I got to work trying everything on; after all, you have 10 days to return the box, and anything you keep is charged to you, so time is of the essence. I started with the things I knew I wouldn’t like: the vest (hated it, made me look insane), silk track pants (shockingly great, but pricey) and the turtleneck (even more shockingly great). Then I moved on to the easier stuff: the flare jeans (cute, good price, but didn’t need them) and tops (all weirdly boxy and huge, and a total non-fit for my body type).
Finally, I tried the pieces I would have picked out for myself: a luxe cashmere sweater by Equipment (gorgeous, but for $298, way too see-through to consider), some LBDs (all cute and flattering) and a DVF pencil skirt (expensive but absolutely worth the money — it was practically made for me).
I provided feedback via the app as I tried things on, and while there were some glitches — for instance, marking items as “bought” when I hadn’t yet — I did like that it showed the most recent sale price at Nordstrom. In some cases it was lower than on the price list included in the box, and in other cases it was higher; Trunk Club says they’ll honor the lowest price. And you can also use the app to give immediate feedback to your stylist, either on the whole trunk or piece by piece, so she has a more informed view of your style for the next one.
After much debate, I decided to keep the Vince turtleneck. In the spirit of Trunk Club, I figured I should choose an item that was way out of my comfort zone, but somehow just right for me. I’ve worn it a ton, and loved that Chelsea gave me the tools to try something new and picture how it would work in my wardrobe.

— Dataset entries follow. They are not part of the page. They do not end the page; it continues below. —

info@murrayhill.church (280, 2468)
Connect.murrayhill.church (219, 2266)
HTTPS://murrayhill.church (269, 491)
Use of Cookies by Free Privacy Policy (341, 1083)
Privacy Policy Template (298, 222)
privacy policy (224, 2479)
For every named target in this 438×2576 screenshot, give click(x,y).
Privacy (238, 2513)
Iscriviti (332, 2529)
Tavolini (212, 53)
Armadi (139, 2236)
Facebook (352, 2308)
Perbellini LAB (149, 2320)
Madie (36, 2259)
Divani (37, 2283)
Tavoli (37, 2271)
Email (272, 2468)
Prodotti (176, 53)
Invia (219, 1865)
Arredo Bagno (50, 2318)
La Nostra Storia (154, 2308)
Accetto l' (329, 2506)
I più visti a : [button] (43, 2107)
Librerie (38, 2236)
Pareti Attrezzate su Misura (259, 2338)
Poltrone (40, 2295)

The Verdict: It was really fun to have someone pick things out for me that I was surprised to find I loved; for that alone, it was worth the experiment. The contemporary price points are too high for me to do it on a regular basis, but I can totally see using this service for a special occasion — having someone like Chelsea send me 12 dresses (some safe, some surprising) to try on at home with all my accessories would be a smart and easy way to shop.
Would you use a shopping service like this one?